A participação de Wesley no NRC levou a influência do sistema de treinos do clube de corridas da Nike para dentro da Tamo Junto C.T.: desde as organizadoras e eles atuarem como “pacers” até o uso das caixas de som, hidratação no final e fotos que são distribuídas no final do treino e que, postadas nos perfis das pessoas que frequentam o treino, ajudam a ampliar a divulgação.
Fotos: Robson Silva
No logo da crew está escrito: corremos com respeito, união e diversão. Perguntados o porquê disso Wesley me responde: “esses são os nossos valores. Afinal correr tem que ser divertido e isso que une a galera. E a gente conta sim com o apoio dos comerciantes do bairro. Todos esses nomes que estão nas costas da camiseta foram de empresas que nós batemos na porta e pedimos ajuda.
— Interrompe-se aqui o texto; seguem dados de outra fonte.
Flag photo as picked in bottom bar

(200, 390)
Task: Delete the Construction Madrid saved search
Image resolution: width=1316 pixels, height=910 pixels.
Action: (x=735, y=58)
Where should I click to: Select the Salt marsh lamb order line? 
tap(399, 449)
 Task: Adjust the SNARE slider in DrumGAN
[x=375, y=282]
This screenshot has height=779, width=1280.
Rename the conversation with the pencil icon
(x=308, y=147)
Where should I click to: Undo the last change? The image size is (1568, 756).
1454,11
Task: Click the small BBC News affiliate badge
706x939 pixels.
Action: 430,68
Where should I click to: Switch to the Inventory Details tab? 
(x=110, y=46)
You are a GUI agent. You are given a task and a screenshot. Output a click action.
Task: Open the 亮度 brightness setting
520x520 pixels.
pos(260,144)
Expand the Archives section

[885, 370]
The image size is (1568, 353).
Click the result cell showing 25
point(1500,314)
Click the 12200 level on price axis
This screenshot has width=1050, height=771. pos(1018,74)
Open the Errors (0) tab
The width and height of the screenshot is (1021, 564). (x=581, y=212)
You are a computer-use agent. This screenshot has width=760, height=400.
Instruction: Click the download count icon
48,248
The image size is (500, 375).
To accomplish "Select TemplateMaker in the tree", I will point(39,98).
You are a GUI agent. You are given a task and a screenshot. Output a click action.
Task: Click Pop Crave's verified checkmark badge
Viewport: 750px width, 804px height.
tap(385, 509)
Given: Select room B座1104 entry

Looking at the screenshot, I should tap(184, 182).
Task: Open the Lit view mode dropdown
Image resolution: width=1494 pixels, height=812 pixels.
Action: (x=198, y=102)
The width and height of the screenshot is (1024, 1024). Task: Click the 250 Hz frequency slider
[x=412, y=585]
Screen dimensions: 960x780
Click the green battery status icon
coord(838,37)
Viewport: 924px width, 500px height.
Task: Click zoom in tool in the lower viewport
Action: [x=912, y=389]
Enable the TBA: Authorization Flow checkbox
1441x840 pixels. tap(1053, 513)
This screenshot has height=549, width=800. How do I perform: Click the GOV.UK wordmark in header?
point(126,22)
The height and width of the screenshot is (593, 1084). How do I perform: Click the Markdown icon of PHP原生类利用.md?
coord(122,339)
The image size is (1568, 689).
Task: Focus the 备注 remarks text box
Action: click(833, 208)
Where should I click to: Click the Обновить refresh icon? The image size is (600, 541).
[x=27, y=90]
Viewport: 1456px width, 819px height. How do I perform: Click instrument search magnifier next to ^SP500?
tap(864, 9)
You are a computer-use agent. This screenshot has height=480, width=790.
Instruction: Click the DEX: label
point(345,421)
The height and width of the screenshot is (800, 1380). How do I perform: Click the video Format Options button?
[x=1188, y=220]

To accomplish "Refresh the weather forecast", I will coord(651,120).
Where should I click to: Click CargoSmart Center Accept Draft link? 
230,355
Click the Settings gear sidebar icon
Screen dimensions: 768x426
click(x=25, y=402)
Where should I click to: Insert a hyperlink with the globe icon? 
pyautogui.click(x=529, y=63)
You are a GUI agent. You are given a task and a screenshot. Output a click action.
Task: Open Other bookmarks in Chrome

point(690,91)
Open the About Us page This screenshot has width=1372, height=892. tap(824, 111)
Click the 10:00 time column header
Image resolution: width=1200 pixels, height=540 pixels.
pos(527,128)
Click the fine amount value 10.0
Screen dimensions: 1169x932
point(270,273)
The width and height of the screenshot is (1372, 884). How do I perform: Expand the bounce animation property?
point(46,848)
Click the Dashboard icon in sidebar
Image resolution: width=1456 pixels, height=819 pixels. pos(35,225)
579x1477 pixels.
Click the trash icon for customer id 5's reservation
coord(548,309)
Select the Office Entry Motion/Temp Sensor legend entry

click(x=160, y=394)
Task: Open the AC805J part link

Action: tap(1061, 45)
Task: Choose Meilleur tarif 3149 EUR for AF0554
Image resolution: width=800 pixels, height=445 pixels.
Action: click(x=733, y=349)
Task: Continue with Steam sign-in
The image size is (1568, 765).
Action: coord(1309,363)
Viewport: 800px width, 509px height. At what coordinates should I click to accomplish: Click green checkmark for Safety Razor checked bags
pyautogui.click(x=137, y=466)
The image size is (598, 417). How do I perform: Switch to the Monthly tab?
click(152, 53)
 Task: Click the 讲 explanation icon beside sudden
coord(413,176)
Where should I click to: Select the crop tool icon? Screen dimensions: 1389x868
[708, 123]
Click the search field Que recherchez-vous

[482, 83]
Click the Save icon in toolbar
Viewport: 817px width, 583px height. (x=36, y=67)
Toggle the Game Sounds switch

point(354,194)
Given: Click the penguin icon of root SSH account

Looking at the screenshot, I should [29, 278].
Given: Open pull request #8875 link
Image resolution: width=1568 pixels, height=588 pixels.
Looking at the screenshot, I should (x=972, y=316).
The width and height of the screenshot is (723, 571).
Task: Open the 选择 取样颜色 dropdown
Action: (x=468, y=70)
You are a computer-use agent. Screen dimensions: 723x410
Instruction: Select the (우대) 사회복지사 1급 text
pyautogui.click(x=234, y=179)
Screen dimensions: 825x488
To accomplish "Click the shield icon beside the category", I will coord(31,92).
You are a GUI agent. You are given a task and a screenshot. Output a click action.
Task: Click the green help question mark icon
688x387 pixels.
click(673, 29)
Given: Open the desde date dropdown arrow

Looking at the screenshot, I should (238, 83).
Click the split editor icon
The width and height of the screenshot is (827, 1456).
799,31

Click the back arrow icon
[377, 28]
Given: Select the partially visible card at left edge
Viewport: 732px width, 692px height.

E eles contribuíram de alguma forma para podermos oferecer um treino bacana para quem vem. A gente não tem todos esses nomes para mostrar que a gente está cheio de patrocínio. Somos gratos a todos.”
Daqui 15 dias, vamos conhecer a crew onde o Wesley também corre e uma das que mais representam o espírito original das crews norte-americanas: a Damn Gang.